Leviticus 8
Leviticus 8 narrates the ordination of Aaron and his sons — the covenant's most elaborate installation ceremony, executed before the whole assembled community. Moses washes the priests, dresses Aaron in the six-piece high priestly vestment (including the Urim and Thummim in the breastpiece), anoints first the tabernacle and all its furnishings, then Aaron himself with oil poured on his head. The ordination requires three animals: a sin offering bull (for atonement), a burnt offering ram (for total consecration), and an ordination ram (whose blood is applied to the priests' right earlobes, right thumbs, and right big toes, with the remaining oil and blood sprinkled over the priests and their garments).
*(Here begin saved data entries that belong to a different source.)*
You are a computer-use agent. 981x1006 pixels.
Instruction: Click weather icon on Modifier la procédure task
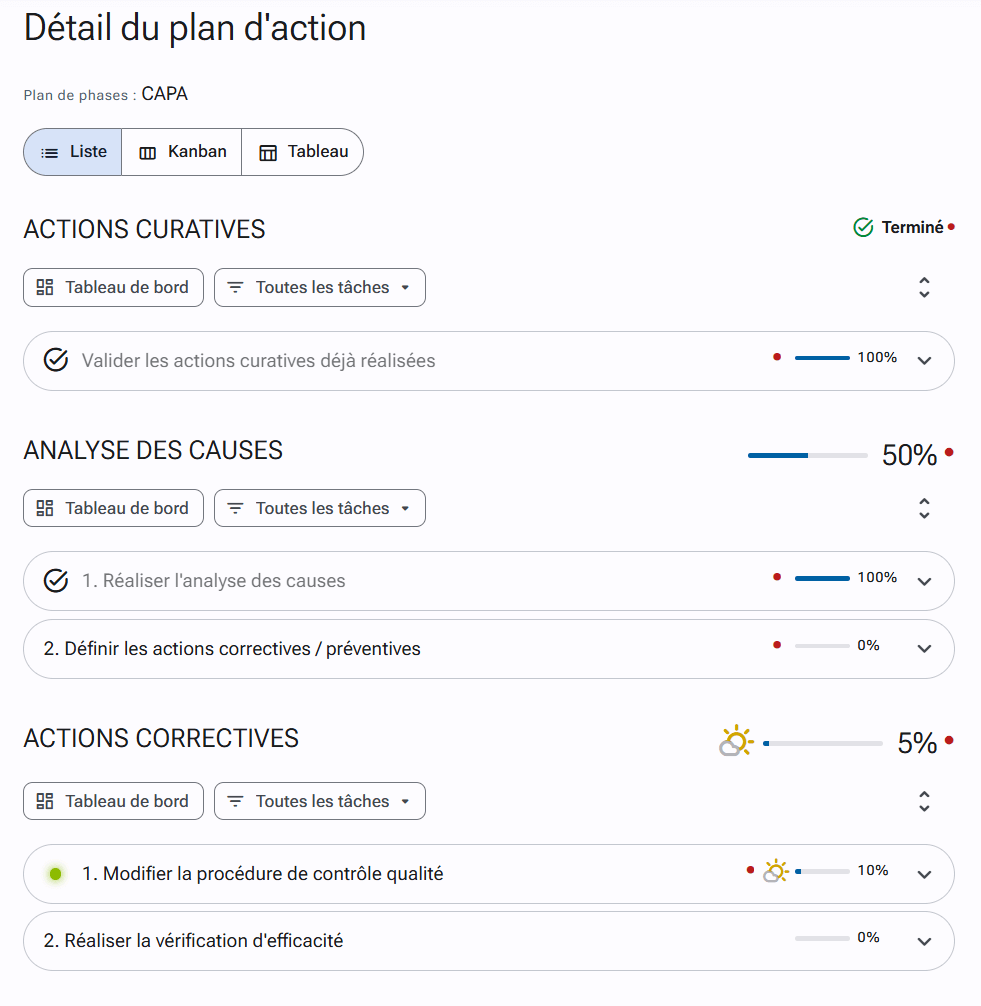(x=776, y=871)
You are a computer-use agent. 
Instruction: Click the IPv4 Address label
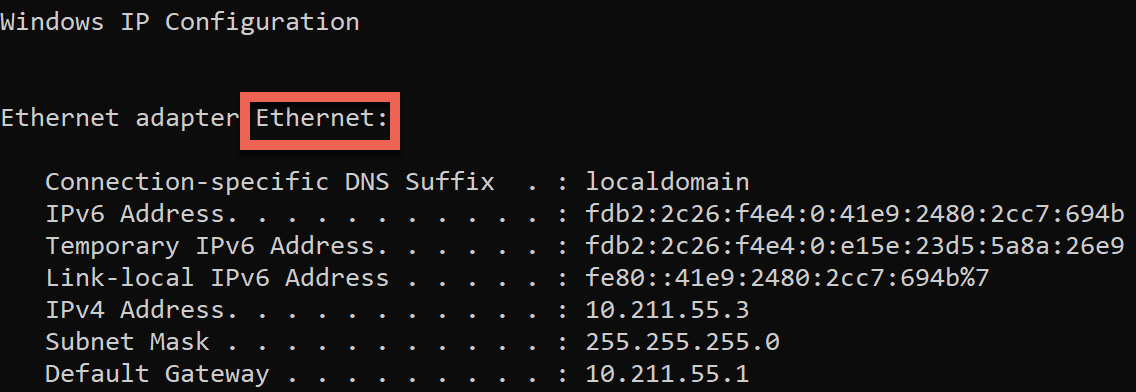[x=142, y=310]
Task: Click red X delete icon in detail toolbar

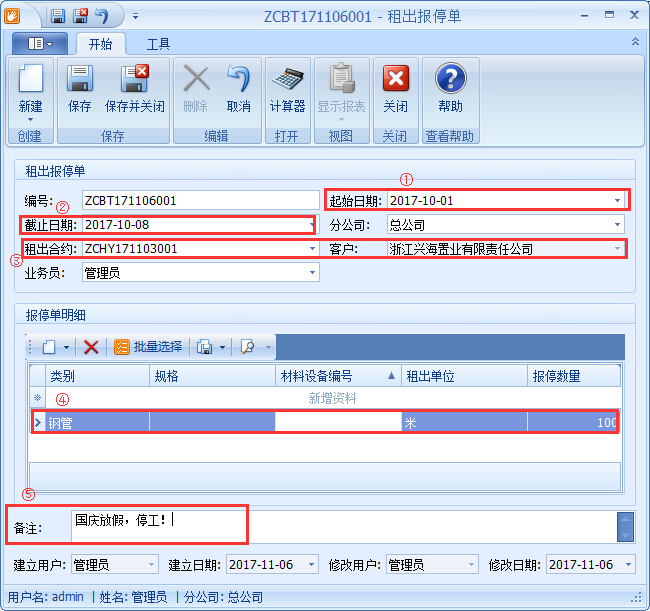Action: coord(91,347)
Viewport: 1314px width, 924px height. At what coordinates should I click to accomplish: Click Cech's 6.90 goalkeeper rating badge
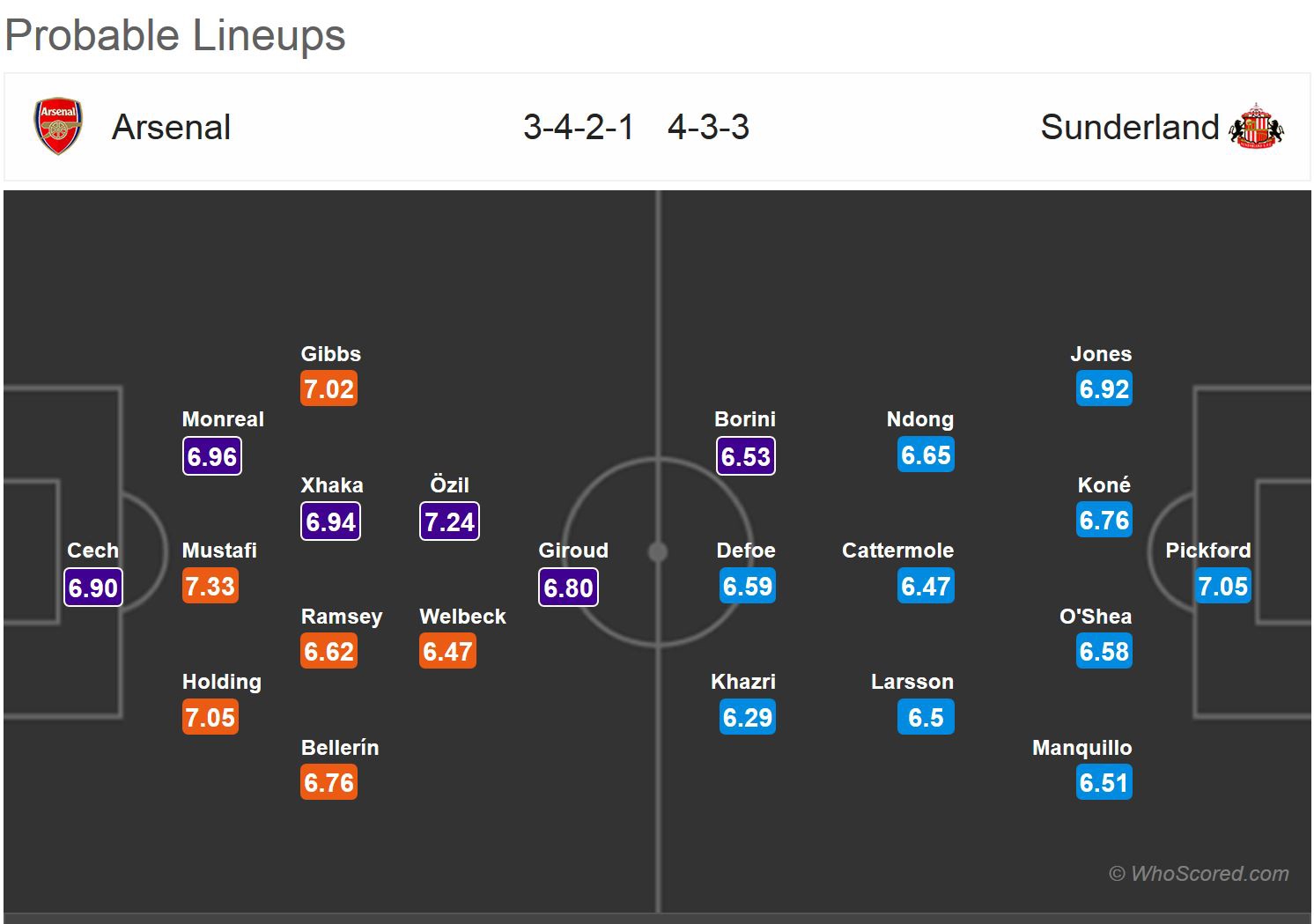point(93,588)
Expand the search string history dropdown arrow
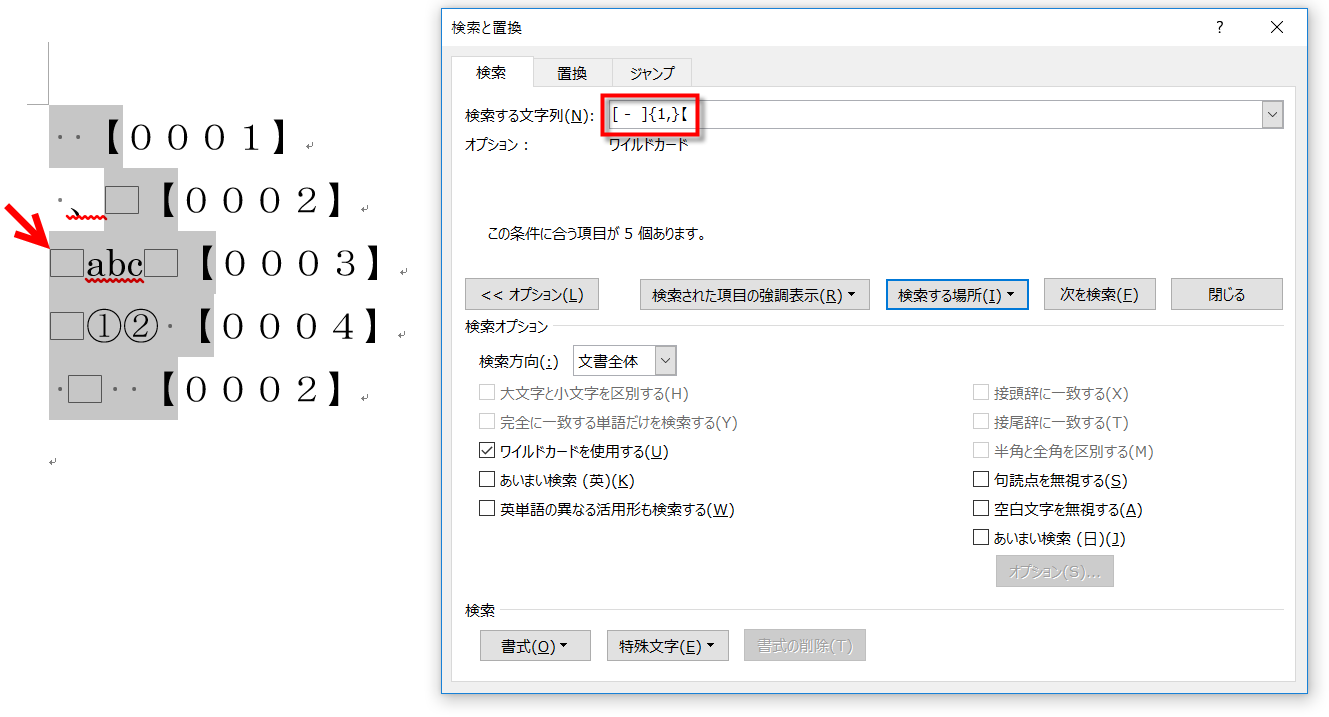This screenshot has width=1329, height=717. (1272, 115)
The ordination feast is eaten at the tent's entrance; Aaron and his sons must remain there for all seven days of the installation. The chapter closes with the compliance formula: Aaron and his sons did everything the Lord commanded through Moses — the first recorded act of the newly ordained priesthood is complete obedience.
Leviticus 8:29
Moses also took the breast and waved it before the Lord as Moses' share of the ordination ram. Moses receives the wave breast of the ordination ram as his portion — the officiating priest's share of the fellowship offering's breast. Moses who is not a priest but performs the role of officiant at the ordination receives the officiating priest's traditional portion. The provision for Moses at the ordination communicates the provision that will sustain the priests who officiate at every subsequent fellowship offering: the breast that Moses waves and receives is the type of the wave breast that the priests will receive from every fellowship offering the congregation brings.
Leviticus 8:30
Then Moses took some of the anointing oil and some of the blood from the altar and sprinkled them on Aaron and his garments and on his sons and their garments. He thus consecrated Aaron and his garments and his sons and their garments. The combined sprinkling of anointing oil and altar blood on the priests and their vestments is the final act of consecration. The oil that consecrates and the blood that atones together mark both the persons and the garments they wear. The priests and their vestments are equally consecrated: what the priest wears is as holy as the priest who wears it. The garments that give dignity and honor cannot be separated from the persons who wear them — both are consecrated by the same combined sprinkling.
Leviticus 8:31
Then Moses said to Aaron and his sons, cook the meat at the entrance to the tent of meeting and eat it there with the bread from the ordination offerings basket, as I commanded, saying, Aaron and his sons are to eat it. The ordination meal — cooking the ordination ram's meat at the tent's entrance and eating it with the bread — is the covenant meal that inaugurates the priestly ministry. The meal eaten at the entrance to the tent of meeting is the meal eaten at the threshold between the ordinary and the sacred, between the world and the presence of God. The priestly ministry begins with a meal: the covenant fellowship that the fellowship offering celebrates is enacted first by the priests themselves at their installation.